Stored records:
----------
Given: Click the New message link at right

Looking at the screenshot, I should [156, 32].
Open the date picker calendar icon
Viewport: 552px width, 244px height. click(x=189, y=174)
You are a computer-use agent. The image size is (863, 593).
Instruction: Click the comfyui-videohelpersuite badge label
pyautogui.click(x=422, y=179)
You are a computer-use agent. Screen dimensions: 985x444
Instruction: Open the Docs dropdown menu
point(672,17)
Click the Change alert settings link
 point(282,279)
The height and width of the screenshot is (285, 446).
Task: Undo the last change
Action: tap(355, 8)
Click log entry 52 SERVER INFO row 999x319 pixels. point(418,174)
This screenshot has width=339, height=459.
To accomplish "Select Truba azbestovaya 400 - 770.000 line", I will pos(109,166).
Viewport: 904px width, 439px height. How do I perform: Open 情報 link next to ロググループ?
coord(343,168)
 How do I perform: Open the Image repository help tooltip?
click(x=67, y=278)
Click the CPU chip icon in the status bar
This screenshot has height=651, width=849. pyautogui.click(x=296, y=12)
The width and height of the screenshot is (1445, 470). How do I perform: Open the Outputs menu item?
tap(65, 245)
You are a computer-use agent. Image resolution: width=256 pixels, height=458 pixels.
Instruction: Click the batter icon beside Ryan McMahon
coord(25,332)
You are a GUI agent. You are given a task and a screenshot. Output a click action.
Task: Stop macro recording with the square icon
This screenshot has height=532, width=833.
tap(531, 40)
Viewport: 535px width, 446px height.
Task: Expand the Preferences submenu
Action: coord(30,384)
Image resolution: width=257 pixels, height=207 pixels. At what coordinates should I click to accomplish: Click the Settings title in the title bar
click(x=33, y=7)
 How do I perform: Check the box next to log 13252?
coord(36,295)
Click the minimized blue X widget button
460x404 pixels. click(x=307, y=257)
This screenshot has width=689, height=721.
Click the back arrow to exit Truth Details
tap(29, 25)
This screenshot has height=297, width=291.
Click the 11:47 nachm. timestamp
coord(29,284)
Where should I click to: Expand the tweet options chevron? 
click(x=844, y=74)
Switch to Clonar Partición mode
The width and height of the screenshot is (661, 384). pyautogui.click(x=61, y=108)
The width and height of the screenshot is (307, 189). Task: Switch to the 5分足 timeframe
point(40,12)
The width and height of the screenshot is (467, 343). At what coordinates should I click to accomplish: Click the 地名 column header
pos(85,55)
----------
EXERCISE DETAILS = Write out the lines of the records exactly, starting at the one holding "You are a computer-use agent. Image" and ending with the last line, and include no others.

ANSWER FOR THIS EXERCISE =
You are a computer-use agent. Image resolution: width=256 pixels, height=458 pixels.
Instruction: Click the batter icon beside Ryan McMahon
coord(25,332)
You are a GUI agent. You are given a task and a screenshot. Output a click action.
Task: Stop macro recording with the square icon
This screenshot has height=532, width=833.
tap(531, 40)
Viewport: 535px width, 446px height.
Task: Expand the Preferences submenu
Action: coord(30,384)
Image resolution: width=257 pixels, height=207 pixels. At what coordinates should I click to accomplish: Click the Settings title in the title bar
click(x=33, y=7)
 How do I perform: Check the box next to log 13252?
coord(36,295)
Click the minimized blue X widget button
460x404 pixels. click(x=307, y=257)
This screenshot has width=689, height=721.
Click the back arrow to exit Truth Details
tap(29, 25)
This screenshot has height=297, width=291.
Click the 11:47 nachm. timestamp
coord(29,284)
Where should I click to: Expand the tweet options chevron? 
click(x=844, y=74)
Switch to Clonar Partición mode
The width and height of the screenshot is (661, 384). pyautogui.click(x=61, y=108)
The width and height of the screenshot is (307, 189). Task: Switch to the 5分足 timeframe
point(40,12)
The width and height of the screenshot is (467, 343). At what coordinates should I click to accomplish: Click the 地名 column header
pos(85,55)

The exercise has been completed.